▶ **Problem details**: Turn the lines of the data from the line containing "Task: Click the green plus Назначить icon" through the end into a numbered list, skipping any blank lines. Leave the pictures out.

** START OF Data for this exercise **

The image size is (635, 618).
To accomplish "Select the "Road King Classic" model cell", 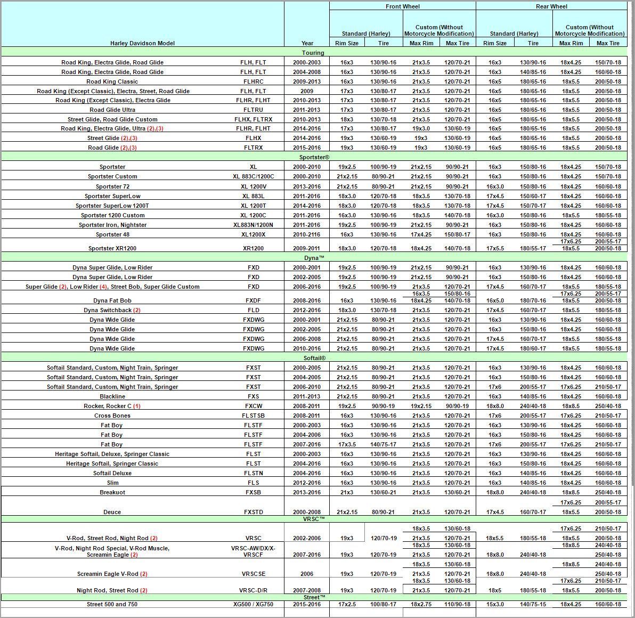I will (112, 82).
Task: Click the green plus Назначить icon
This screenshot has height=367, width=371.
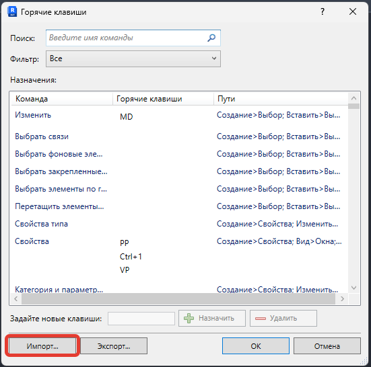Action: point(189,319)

** END OF Data for this exercise **

▶ **Written response**:
1. Task: Click the green plus Назначить icon
2. This screenshot has height=367, width=371.
3. Action: point(189,319)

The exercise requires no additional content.